Word Counts & Estimates Explained

This article outlines the meaning and use case of the following concepts:

Word Counts

Word counts represent the sum of words in source strings, excluding tags and placeholders. They represent the quantity of work done by translators, editors and reviewers in a Smartling account over a particular time period. Word count reports are intended for tracking and invoicing of work completed. The counts reflect the number of source words and weighted words handled by each user and are broken out by language, workflow step type, and fuzzy tier. SmartMatch information does not appear on word count reports, since it does not constitute work done by users.

Sample Word Count Report












Mobile App
Release X

John X

Agency XYZ

French (France)


Agency XYZ


95 - 99.9%




Mobile App
Release X

Mary Y


French (France)






This report is available in the Smartling dashboard, where it can also be downloaded in CSV format. Agencies can download reports for anything their team worked on, and individual translators, editors, and reviewers can download word count reports on their own work.

Character Counts

Like word counts, character counts represent the sum of characters in source strings, excluding tags and placeholders. Character counts are particularly useful to represent the quantity of work done by translators, editors and reviewers translating into Chinese and Japanese, as these languages do not use spaces to separate words.

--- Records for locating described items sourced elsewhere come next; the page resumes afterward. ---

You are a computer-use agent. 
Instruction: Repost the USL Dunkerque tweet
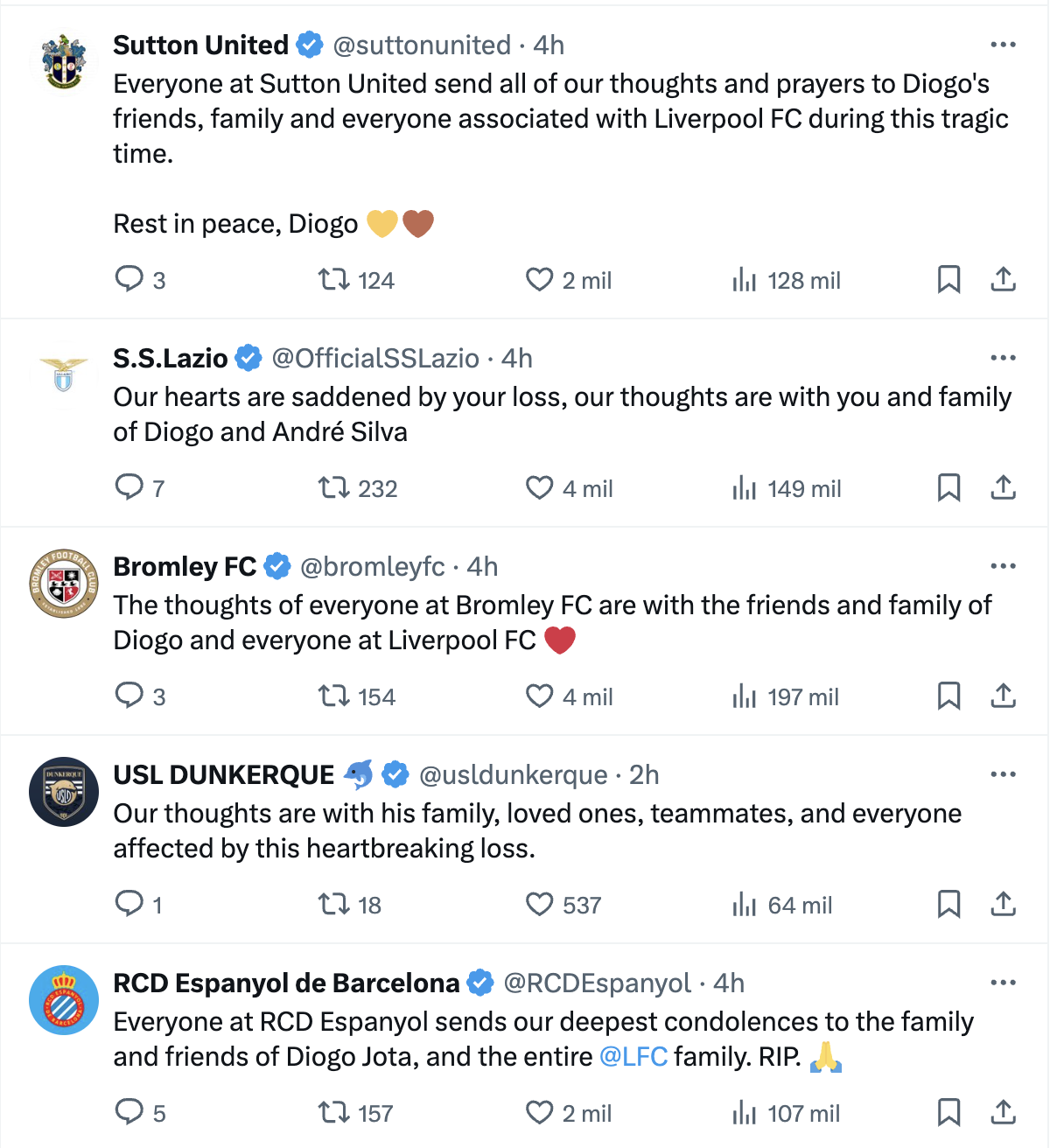click(333, 905)
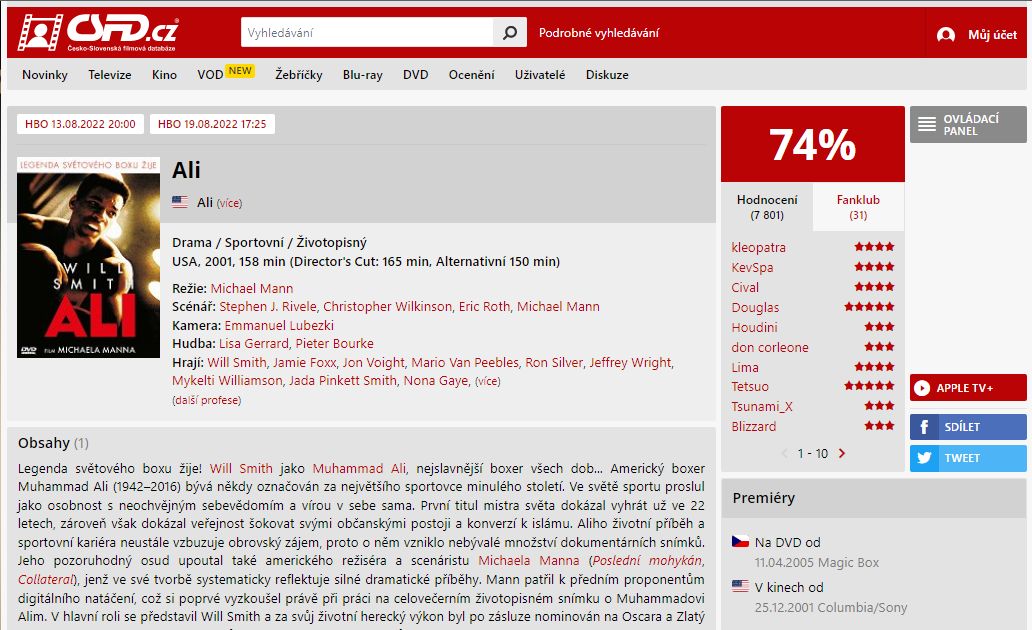Go to next ratings page arrow
Screen dimensions: 1032x630
(x=842, y=453)
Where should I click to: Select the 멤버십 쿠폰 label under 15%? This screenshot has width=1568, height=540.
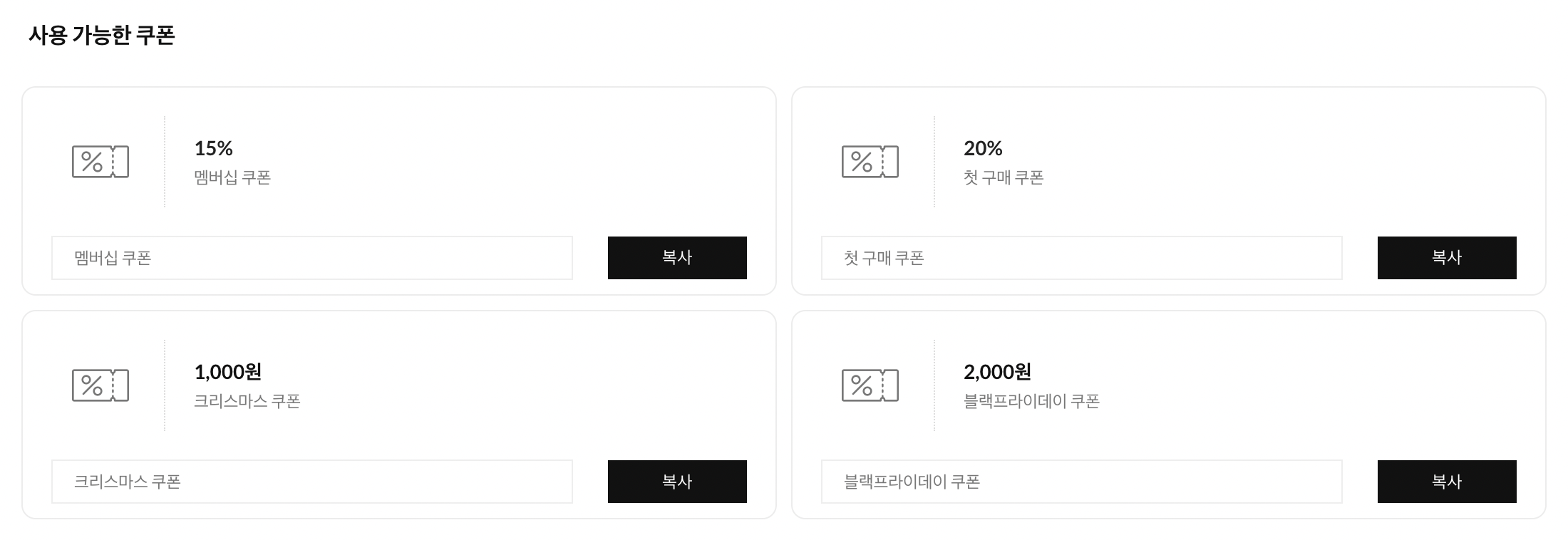[x=232, y=177]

The method in which your files are ingested into Smartling, via file upload with directives or API, could affect how characters are count. For example, if entities in the file are captured as an entity or as a character. The following table should help clarify some of these rules:

Code Point Rule Description
Simple Whitespace
  • Sequential base whitespace characters
    [ \t\n\x0B\f\r] will be collapsed to one character
  • All other raw Unicode whitespace characters are not collapsed, such as NBSP
  • All valid XML tags are not counted as characters
  • All invalid XML tags are counted as characters
  • All valid placeholders are not counted as characters
  • Any other type of invalid, unprocessed code or placeholder are counted as characters
  • A specific set of entities are not counted as characters



  • Other entities are counted as characters
All other code points All other code points are counted as characters

Fuzzy Matches

When assessing the size of a piece of translation work, it’s customary in the industry to consider previous translations that were available to the translator at the time they did the work. For example, translating the string “Once upon a time” when a previous translation was available for the string “Once upon a time,” (with a comma) would be considered less work for the translator than if it had to be translated from scratch. A pre-existing entry in the translation memory similar to the string being translated is called a ‘fuzzy match’.

Fuzzy Scores

The measure of similarity between one string and another is known as the ‘edit distance’ and is calculated using an industry-standard method called Levenshtein. Edit distances for fuzzy matches are surfaced in Smartling as percentages called ‘fuzzy scores’, with higher percentages signifying greater similarity. In the example above, the fuzzy score for the string being translated is above 90%. A high fuzzy score means that the translation memory already contains a translation for a string very similar to the one being translated, and usually results in reduced translation costs.

Fuzzy Profiles

Pricing for translation work is typically based on the number of source words translated along with the fuzzy scores of the strings when translated. Fuzzy score ranges are organized into pricing bands or ‘tiers’, with higher-score tiers receiving progressively greater discounts. This is illustrated below.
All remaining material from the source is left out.